Multiple members of the video game industry have expressed how the game influenced them and the industry. Former Rockstar Games vice president of creativity Dan Houser stated in 2012 that "anyone who makes 3-D games who says they've not borrowed something from Mario or Zelda [on the Nintendo 64] is lying". Rockstar founder and Grand Theft Auto director Sam Houser described Grand Theft Auto III as "Zelda meets Goodfellas". Ōkami director Hideki Kamiya (Capcom, PlatinumGames) said that he had been influenced by Zelda when he developed Ōkami. Soul Reaver and Uncharted director Amy Hennig (Crystal Dynamics and Naughty Dog) cited Zelda as an influence for the Legacy of Kain series, noting Ocarina of Times influence on Soul Reaver.
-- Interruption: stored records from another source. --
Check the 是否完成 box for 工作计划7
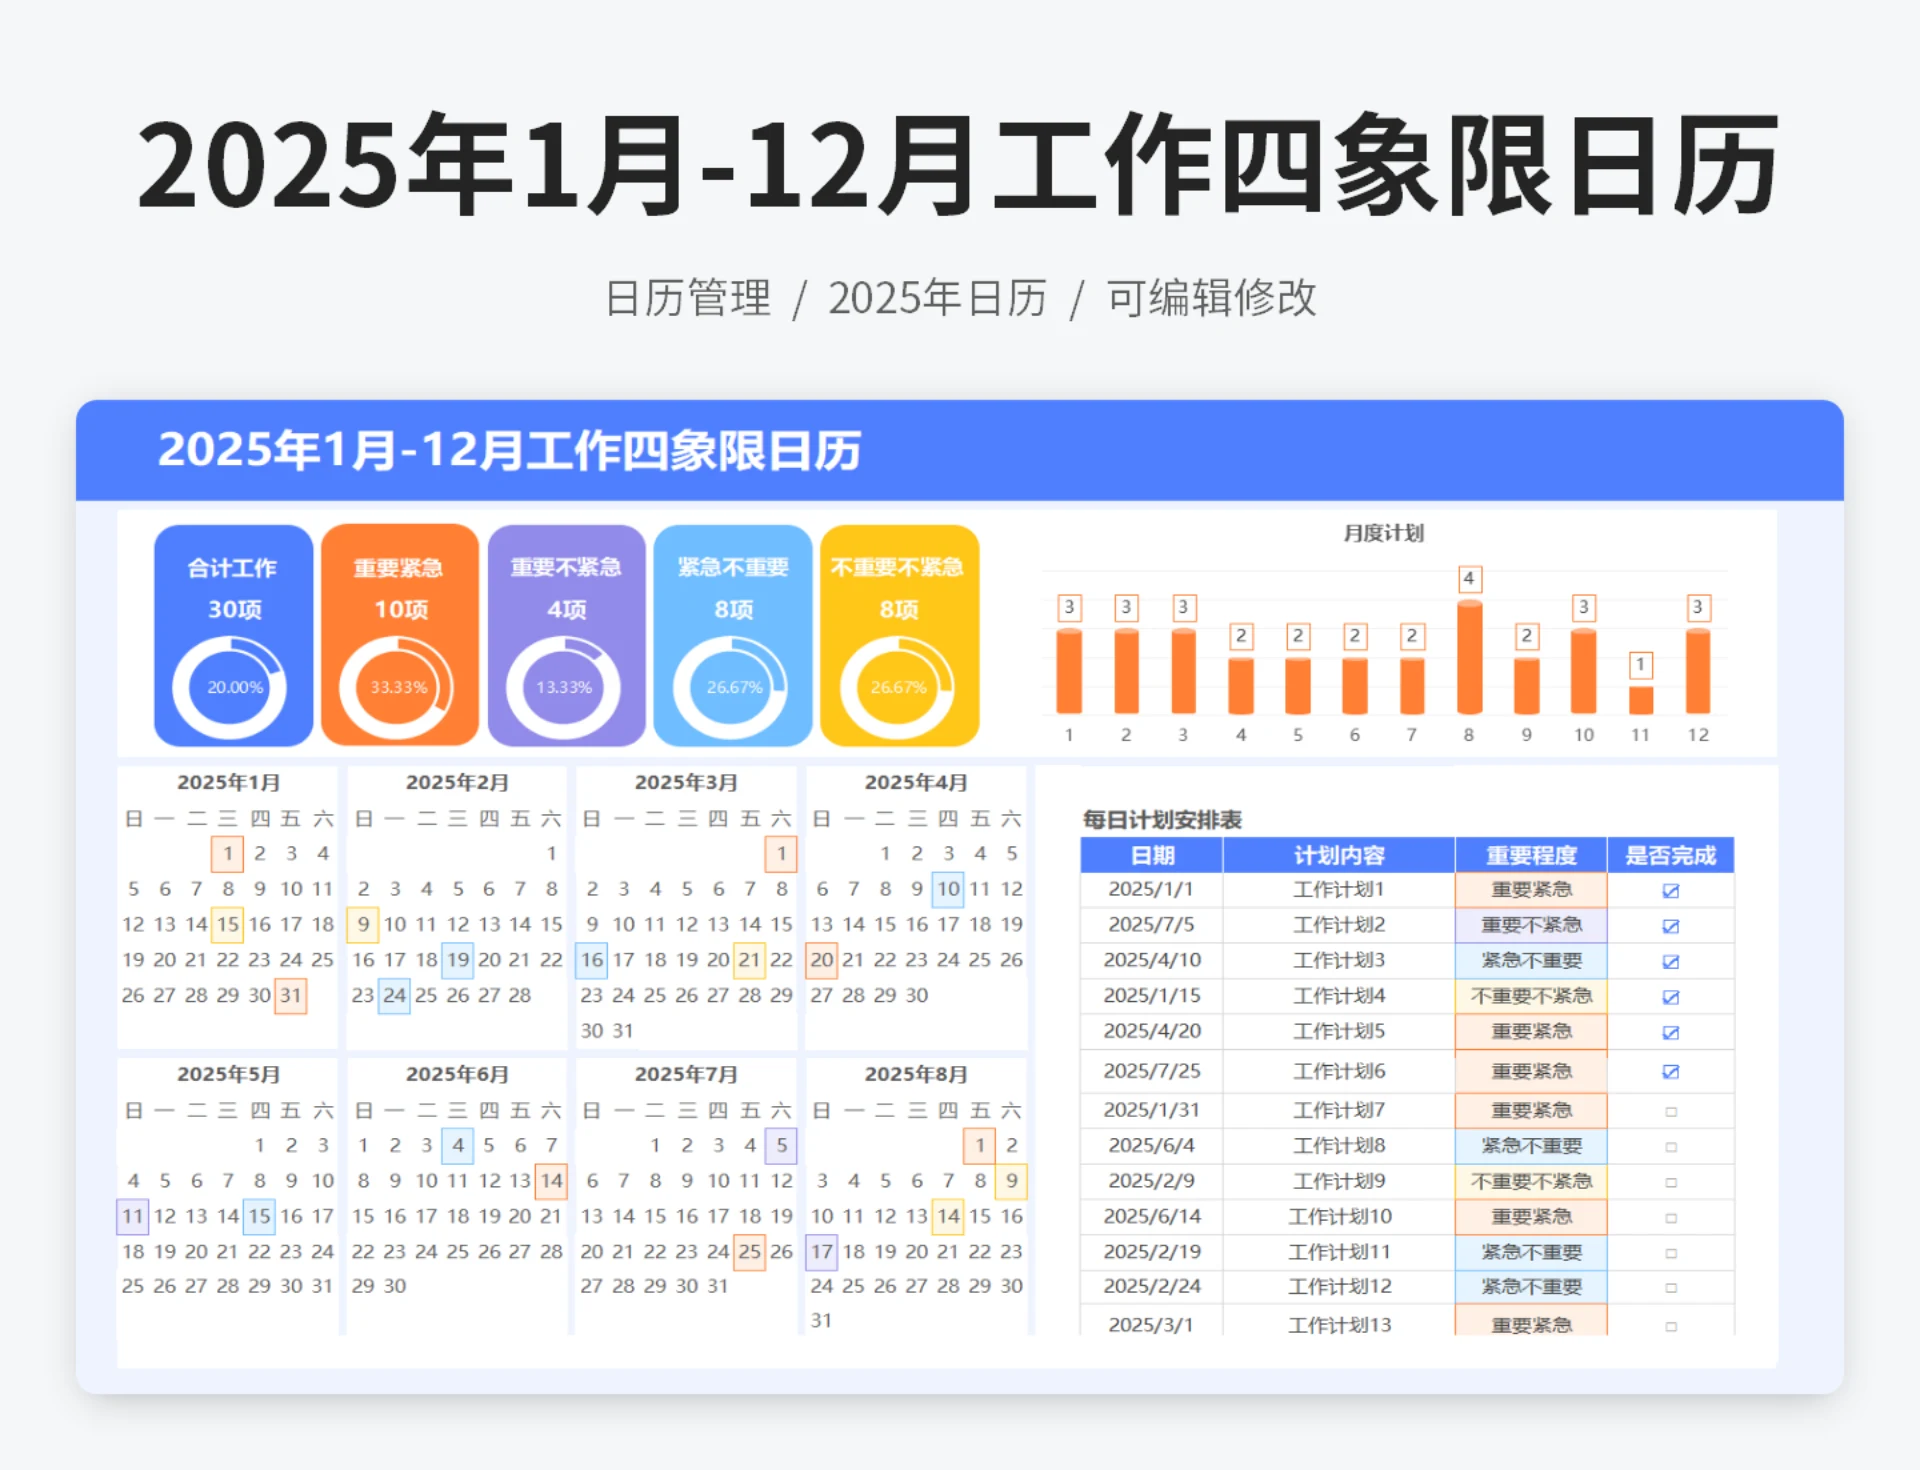This screenshot has height=1470, width=1920. pyautogui.click(x=1671, y=1110)
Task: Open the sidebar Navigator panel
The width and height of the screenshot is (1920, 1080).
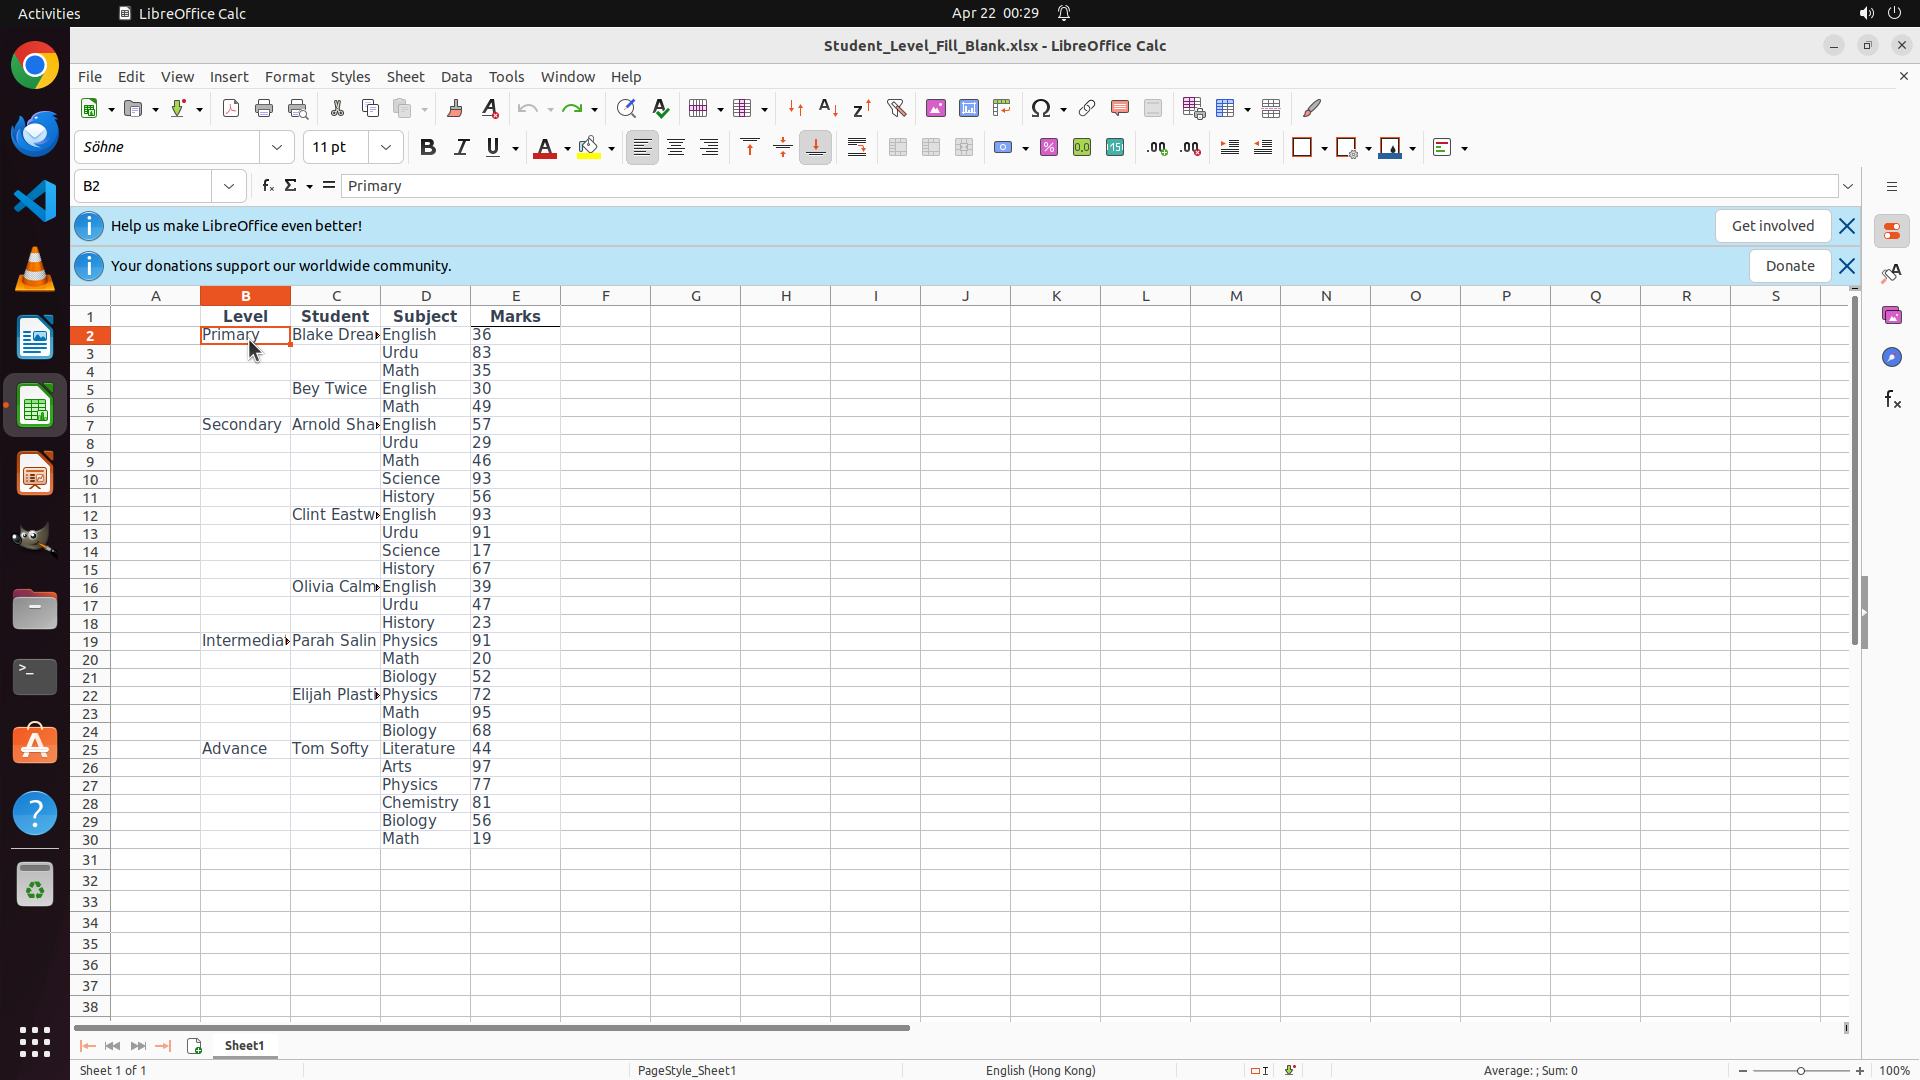Action: [x=1891, y=357]
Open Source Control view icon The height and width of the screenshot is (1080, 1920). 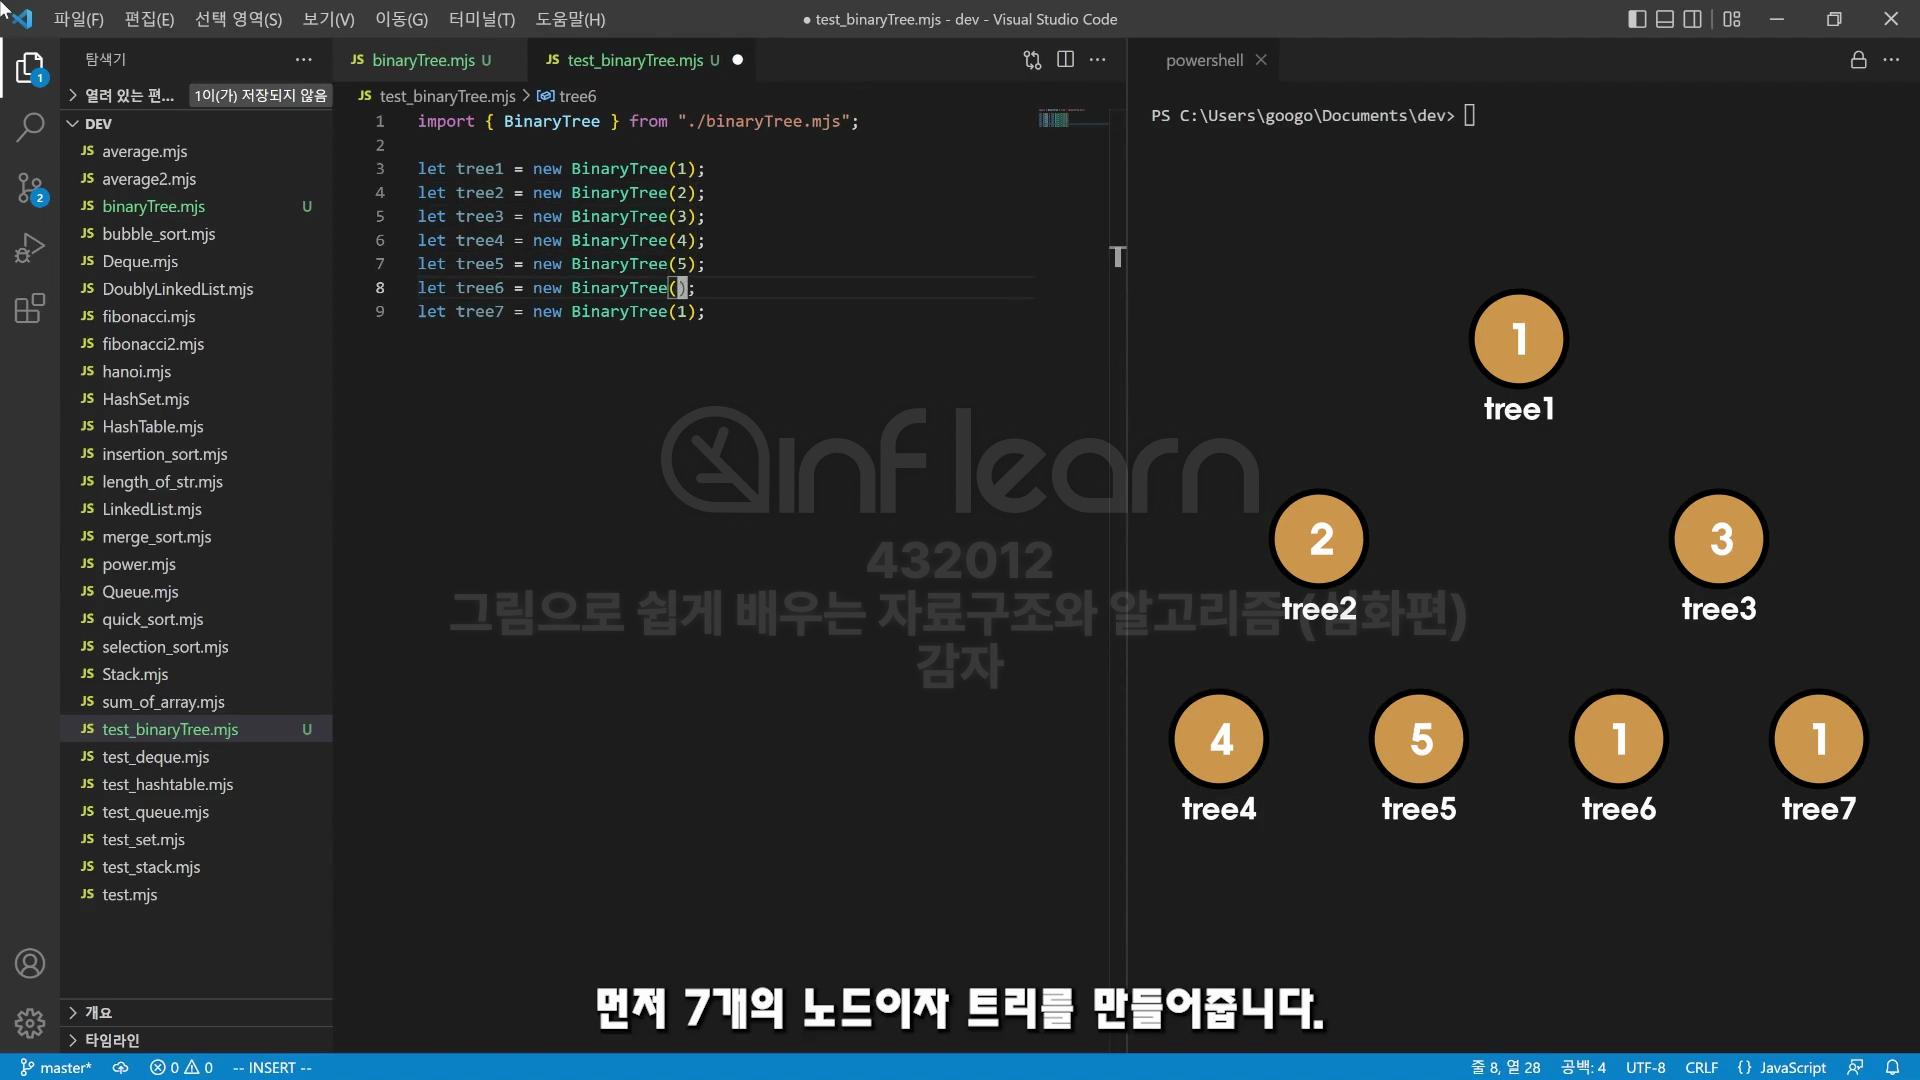(30, 187)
Dark Souls creator Hidetaka Miyazaki (FromSoftware) said that "The Legend of Zelda became a sort of textbook for 3D action games". Ico director Fumito Ueda (Team Ico) cited Zelda as an influence on Shadow of the Colossus. Darksiders director David Adams (Vigil Games) cited Zelda as an influence on his work. CD Projekt Red (The Witcher, Cyberpunk 2077) cited Zelda as an influence on The Witcher series, including The Witcher 3: Wild Hunt (2015). Final Fantasy and The 3rd Birthday director Hajime Tabata (Square Enix) cited Ocarina of Time as inspiration for the seamless open world of Final Fantasy XV.